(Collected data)
▬▬▬

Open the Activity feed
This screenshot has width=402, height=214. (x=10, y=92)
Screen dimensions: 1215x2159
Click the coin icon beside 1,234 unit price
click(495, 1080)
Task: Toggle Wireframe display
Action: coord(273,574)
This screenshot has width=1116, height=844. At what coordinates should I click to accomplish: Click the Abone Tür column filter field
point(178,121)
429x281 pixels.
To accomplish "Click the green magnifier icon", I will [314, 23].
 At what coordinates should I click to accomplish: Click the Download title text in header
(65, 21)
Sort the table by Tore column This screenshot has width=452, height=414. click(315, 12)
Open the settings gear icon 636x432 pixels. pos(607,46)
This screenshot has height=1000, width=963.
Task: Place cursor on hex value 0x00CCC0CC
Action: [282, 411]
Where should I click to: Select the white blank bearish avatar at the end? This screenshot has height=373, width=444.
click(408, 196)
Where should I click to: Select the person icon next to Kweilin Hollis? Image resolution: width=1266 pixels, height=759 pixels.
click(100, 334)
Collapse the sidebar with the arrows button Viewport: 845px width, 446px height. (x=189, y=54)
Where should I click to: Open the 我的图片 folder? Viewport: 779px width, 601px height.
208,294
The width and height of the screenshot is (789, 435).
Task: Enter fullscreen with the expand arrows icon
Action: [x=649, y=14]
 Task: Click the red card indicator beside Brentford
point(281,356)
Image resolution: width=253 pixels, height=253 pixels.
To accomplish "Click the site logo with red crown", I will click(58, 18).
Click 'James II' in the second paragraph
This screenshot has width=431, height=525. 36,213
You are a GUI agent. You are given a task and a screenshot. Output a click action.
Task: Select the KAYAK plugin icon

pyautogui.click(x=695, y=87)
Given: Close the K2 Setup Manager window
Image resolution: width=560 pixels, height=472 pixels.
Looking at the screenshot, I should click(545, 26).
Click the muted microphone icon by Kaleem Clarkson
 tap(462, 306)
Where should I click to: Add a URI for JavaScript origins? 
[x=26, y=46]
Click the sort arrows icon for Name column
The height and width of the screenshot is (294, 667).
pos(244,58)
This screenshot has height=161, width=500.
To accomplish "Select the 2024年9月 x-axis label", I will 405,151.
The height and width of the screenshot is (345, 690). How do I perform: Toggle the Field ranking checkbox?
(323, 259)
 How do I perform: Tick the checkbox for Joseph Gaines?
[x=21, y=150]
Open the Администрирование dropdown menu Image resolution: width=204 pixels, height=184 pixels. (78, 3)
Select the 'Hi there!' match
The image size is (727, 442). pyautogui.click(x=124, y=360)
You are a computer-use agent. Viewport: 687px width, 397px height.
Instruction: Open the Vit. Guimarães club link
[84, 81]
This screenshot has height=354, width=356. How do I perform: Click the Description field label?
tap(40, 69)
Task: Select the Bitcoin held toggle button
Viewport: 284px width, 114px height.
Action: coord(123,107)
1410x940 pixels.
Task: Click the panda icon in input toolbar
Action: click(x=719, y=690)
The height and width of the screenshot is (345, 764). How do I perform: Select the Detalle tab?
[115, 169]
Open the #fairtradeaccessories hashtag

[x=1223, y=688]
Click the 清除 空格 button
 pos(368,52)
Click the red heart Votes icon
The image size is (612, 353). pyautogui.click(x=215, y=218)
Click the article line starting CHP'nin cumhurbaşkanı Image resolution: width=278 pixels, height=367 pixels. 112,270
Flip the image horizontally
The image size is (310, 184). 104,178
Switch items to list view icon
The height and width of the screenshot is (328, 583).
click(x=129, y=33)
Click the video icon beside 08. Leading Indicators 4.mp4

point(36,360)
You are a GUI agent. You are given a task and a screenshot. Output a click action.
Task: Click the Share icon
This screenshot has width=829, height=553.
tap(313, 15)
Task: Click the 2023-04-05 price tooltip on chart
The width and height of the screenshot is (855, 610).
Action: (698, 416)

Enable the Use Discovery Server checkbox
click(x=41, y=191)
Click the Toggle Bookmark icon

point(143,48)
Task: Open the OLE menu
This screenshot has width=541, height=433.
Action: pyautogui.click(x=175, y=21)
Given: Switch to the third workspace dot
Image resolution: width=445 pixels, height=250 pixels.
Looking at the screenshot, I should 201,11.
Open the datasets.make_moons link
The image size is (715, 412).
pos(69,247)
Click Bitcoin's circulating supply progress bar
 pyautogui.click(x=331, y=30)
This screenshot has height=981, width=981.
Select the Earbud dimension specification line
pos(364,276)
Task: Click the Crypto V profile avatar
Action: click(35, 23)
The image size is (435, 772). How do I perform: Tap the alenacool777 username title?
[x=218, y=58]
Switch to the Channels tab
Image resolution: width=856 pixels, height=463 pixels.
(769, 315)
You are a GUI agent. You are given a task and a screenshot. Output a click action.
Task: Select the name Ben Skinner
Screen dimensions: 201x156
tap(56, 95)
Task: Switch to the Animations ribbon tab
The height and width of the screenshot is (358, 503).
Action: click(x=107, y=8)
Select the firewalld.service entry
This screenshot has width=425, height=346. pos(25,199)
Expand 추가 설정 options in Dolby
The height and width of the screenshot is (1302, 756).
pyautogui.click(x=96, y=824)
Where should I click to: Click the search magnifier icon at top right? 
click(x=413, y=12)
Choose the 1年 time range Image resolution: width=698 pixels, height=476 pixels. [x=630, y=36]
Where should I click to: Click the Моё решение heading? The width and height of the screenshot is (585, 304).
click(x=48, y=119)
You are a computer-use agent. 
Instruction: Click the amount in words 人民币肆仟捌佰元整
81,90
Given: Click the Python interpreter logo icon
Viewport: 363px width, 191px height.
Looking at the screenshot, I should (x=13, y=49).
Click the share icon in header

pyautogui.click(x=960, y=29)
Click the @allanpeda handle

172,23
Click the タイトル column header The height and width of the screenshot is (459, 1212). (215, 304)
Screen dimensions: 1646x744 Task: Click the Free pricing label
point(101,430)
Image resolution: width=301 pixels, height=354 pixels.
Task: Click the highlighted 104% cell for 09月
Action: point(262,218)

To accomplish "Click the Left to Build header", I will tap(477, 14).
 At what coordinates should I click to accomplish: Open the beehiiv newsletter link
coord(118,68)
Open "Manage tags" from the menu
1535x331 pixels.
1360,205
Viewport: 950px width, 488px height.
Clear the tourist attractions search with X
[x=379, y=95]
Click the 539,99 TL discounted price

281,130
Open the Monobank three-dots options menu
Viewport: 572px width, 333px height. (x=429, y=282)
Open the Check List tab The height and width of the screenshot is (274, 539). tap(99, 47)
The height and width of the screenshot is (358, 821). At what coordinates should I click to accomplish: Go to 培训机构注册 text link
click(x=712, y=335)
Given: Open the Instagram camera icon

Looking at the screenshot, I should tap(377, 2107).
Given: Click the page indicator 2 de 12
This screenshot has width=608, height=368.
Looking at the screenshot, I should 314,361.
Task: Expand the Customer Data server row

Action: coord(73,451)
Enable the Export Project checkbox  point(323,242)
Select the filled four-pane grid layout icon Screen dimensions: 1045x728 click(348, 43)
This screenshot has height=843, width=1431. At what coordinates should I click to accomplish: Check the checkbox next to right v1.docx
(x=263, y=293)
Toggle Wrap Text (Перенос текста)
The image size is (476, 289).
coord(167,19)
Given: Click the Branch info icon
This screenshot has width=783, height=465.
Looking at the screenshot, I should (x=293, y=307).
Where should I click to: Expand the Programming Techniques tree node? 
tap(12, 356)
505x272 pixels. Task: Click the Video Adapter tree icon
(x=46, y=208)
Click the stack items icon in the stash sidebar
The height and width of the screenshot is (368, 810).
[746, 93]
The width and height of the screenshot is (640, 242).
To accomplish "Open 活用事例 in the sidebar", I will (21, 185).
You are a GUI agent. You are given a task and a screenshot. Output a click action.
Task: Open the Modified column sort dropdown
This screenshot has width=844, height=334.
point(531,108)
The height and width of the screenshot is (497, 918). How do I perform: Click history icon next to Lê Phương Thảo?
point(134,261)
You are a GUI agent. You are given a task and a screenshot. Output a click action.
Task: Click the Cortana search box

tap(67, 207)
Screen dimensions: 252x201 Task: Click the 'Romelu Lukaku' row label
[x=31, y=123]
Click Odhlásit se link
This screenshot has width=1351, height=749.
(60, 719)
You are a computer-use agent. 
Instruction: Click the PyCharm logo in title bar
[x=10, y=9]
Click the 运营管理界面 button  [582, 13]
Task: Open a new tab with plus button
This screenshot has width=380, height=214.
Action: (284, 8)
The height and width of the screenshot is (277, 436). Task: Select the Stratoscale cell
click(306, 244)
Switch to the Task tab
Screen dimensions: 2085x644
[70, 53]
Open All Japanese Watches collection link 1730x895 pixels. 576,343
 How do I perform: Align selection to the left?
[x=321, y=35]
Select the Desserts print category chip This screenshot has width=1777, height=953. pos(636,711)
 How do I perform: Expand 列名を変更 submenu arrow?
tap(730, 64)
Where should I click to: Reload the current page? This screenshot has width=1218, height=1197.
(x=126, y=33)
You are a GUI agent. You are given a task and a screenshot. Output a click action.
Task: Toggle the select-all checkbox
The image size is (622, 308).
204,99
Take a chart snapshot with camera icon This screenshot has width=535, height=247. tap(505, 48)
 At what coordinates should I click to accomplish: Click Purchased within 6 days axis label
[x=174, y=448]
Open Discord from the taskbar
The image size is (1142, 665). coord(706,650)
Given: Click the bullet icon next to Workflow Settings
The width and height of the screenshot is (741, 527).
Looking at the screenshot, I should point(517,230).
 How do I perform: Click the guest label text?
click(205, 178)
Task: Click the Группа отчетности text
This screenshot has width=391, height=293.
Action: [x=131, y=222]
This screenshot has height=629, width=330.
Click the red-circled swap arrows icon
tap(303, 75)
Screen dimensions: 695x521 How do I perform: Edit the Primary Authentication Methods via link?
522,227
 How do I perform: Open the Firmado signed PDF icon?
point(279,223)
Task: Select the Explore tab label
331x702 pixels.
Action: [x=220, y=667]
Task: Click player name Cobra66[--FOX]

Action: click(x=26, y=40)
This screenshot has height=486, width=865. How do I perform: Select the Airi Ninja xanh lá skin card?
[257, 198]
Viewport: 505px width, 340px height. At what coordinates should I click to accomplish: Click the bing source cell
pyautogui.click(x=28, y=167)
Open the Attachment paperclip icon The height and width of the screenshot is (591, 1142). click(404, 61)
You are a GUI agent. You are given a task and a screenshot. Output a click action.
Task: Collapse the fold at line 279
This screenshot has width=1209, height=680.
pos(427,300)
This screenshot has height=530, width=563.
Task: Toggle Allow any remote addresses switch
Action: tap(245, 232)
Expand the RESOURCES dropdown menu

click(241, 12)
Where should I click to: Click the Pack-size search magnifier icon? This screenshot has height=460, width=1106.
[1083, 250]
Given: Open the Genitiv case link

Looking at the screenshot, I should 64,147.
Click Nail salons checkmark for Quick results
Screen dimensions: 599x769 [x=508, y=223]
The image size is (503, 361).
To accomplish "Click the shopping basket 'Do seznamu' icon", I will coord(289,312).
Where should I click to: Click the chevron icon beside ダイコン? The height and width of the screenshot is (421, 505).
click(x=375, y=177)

▬▬▬

### Assignment:
Set the lines down exactly, from the first line of the records to the line where "This screenshot has height=161, width=500." appears, with both ends kept.

### Response to this exercise:
Open the Activity feed
This screenshot has width=402, height=214. (x=10, y=92)
Screen dimensions: 1215x2159
Click the coin icon beside 1,234 unit price
click(495, 1080)
Task: Toggle Wireframe display
Action: coord(273,574)
This screenshot has width=1116, height=844. At what coordinates should I click to accomplish: Click the Abone Tür column filter field
point(178,121)
429x281 pixels.
To accomplish "Click the green magnifier icon", I will [314, 23].
 At what coordinates should I click to accomplish: Click the Download title text in header
(65, 21)
Sort the table by Tore column This screenshot has width=452, height=414. click(315, 12)
Open the settings gear icon 636x432 pixels. pos(607,46)
This screenshot has height=1000, width=963.
Task: Place cursor on hex value 0x00CCC0CC
Action: [282, 411]
Where should I click to: Select the white blank bearish avatar at the end? This screenshot has height=373, width=444.
click(408, 196)
Where should I click to: Select the person icon next to Kweilin Hollis? Image resolution: width=1266 pixels, height=759 pixels.
click(100, 334)
Collapse the sidebar with the arrows button Viewport: 845px width, 446px height. (x=189, y=54)
Where should I click to: Open the 我的图片 folder? Viewport: 779px width, 601px height.
208,294
The width and height of the screenshot is (789, 435).
Task: Enter fullscreen with the expand arrows icon
Action: [x=649, y=14]
 Task: Click the red card indicator beside Brentford
point(281,356)
Image resolution: width=253 pixels, height=253 pixels.
To accomplish "Click the site logo with red crown", I will click(58, 18).
Click 'James II' in the second paragraph
This screenshot has width=431, height=525. 36,213
You are a GUI agent. You are given a task and a screenshot. Output a click action.
Task: Select the KAYAK plugin icon

pyautogui.click(x=695, y=87)
Given: Close the K2 Setup Manager window
Image resolution: width=560 pixels, height=472 pixels.
Looking at the screenshot, I should click(545, 26).
Click the muted microphone icon by Kaleem Clarkson
 tap(462, 306)
Where should I click to: Add a URI for JavaScript origins? 
[x=26, y=46]
Click the sort arrows icon for Name column
The height and width of the screenshot is (294, 667).
pos(244,58)
This screenshot has height=161, width=500.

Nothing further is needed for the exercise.